*The data*.

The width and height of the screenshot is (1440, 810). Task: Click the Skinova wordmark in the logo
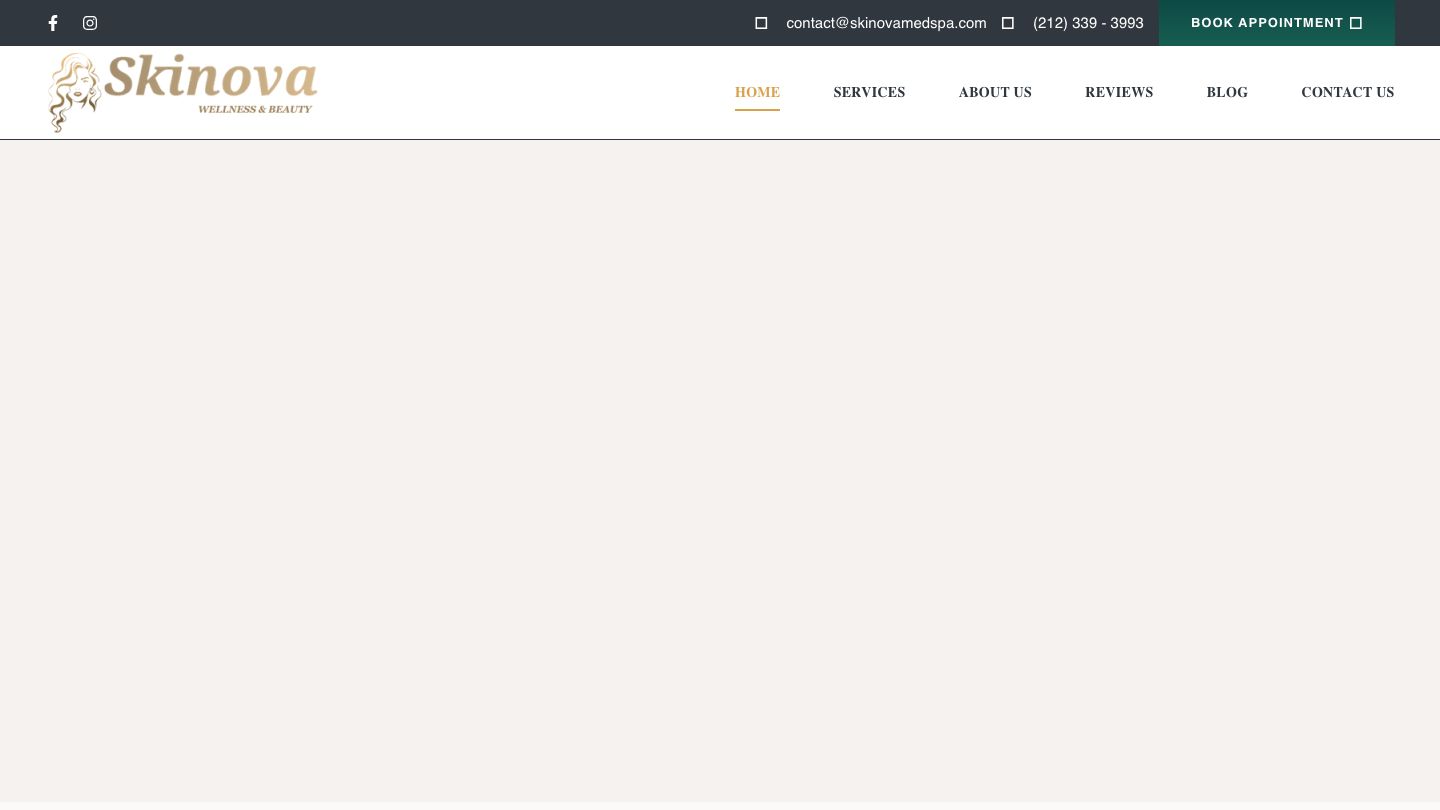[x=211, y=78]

* * *

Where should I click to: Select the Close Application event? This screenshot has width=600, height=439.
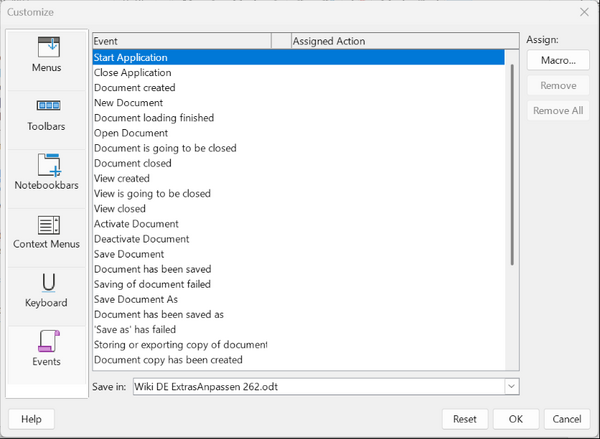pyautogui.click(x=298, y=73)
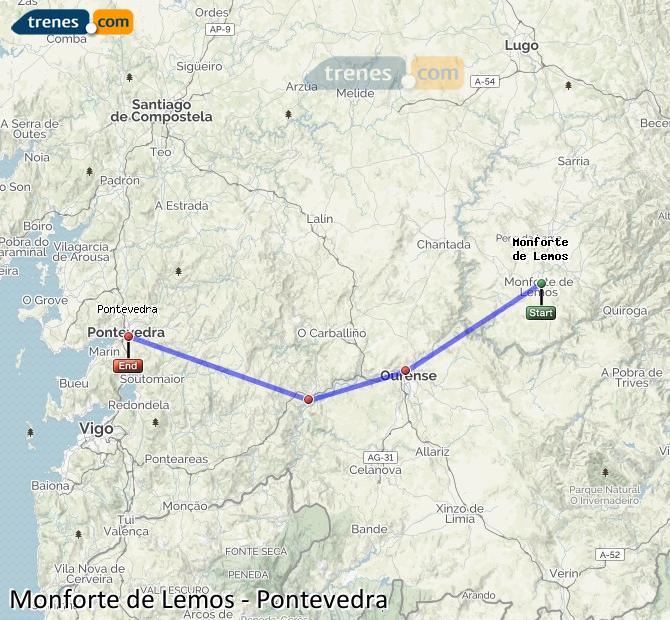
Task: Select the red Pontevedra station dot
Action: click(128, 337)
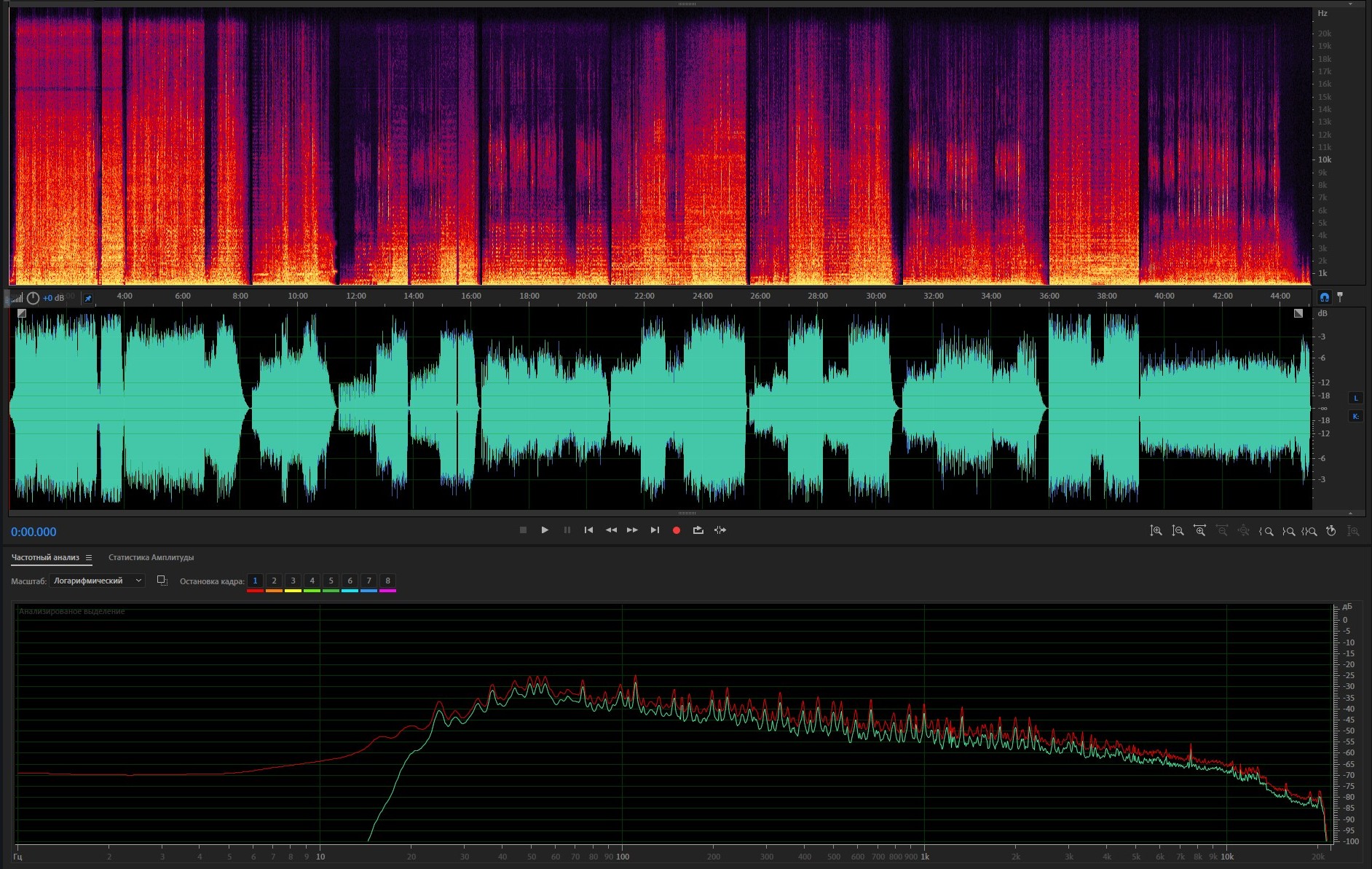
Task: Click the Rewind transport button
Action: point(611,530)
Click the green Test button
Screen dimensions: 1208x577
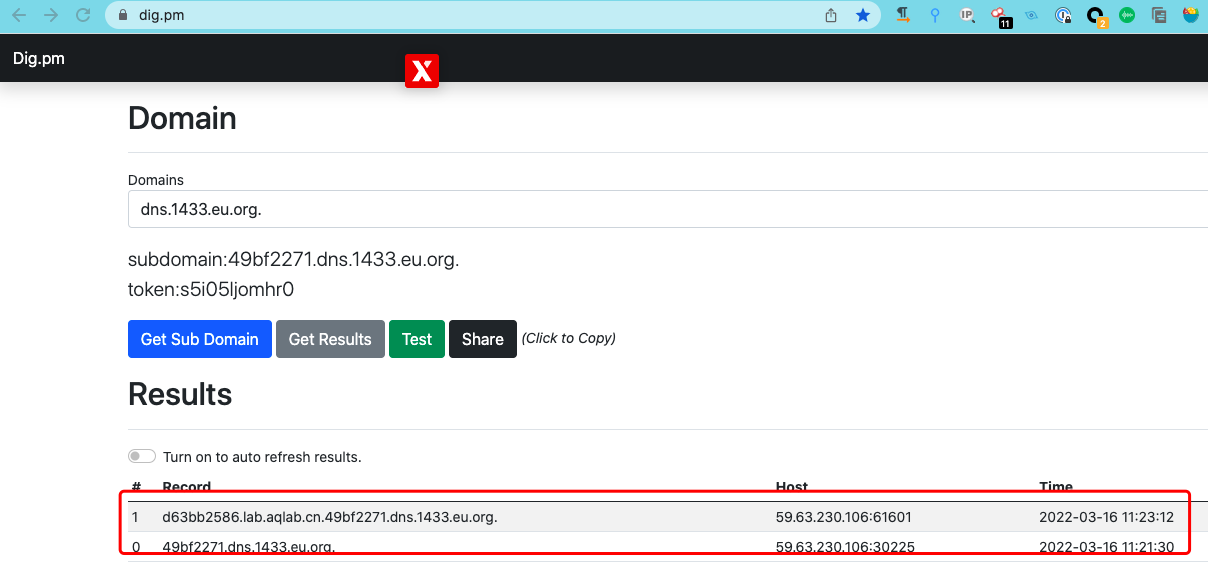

*Work order*.
Within the listing above, locate the line containing "Click the green Test button" and the line containing "Screen dimensions: 1208x577". Reproduce those two lines and all lines between them exactly, with nothing added.

*Answer to this task*.
Click the green Test button
Screen dimensions: 1208x577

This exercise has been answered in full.